***** Excerpted records *****

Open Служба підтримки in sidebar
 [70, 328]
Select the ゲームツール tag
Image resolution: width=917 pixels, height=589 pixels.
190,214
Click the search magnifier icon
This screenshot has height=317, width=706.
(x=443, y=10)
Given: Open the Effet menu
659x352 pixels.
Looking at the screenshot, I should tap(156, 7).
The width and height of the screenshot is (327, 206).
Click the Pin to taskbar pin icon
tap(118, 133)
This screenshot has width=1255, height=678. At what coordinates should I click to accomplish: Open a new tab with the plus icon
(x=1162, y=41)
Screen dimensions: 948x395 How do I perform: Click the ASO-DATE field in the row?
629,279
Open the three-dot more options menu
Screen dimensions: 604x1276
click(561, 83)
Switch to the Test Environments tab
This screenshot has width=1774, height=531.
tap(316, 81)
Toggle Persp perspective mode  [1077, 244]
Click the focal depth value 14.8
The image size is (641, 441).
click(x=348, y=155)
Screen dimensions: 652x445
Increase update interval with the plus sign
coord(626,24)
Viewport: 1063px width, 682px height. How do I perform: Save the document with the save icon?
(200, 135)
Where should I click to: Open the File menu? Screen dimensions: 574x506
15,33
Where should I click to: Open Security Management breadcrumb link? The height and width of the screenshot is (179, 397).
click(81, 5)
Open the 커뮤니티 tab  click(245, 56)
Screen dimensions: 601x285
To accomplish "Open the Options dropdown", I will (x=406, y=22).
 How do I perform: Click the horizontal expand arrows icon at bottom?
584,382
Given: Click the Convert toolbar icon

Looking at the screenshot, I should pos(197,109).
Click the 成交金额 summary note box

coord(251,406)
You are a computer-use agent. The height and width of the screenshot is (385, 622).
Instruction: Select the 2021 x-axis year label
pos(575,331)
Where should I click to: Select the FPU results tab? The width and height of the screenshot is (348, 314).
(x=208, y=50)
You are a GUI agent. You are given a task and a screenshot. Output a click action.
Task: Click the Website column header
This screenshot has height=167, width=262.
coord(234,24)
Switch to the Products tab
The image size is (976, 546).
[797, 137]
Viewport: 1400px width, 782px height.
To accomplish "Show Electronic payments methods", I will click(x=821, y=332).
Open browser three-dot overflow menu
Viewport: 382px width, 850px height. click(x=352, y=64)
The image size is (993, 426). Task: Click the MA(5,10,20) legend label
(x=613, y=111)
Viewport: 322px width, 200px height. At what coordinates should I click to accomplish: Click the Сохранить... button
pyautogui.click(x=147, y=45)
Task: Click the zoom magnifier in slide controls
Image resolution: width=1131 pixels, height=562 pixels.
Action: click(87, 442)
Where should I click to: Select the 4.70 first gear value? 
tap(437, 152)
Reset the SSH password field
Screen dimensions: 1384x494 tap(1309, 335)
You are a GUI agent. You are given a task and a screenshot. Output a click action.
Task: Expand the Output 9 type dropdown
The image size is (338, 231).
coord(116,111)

*****

> **Directions for this task**
From the entries above, copy each line that holds "will".

> **Answer to the exercise**
To accomplish "Open the Options dropdown", I will (x=406, y=22).
To accomplish "Show Electronic payments methods", I will click(x=821, y=332).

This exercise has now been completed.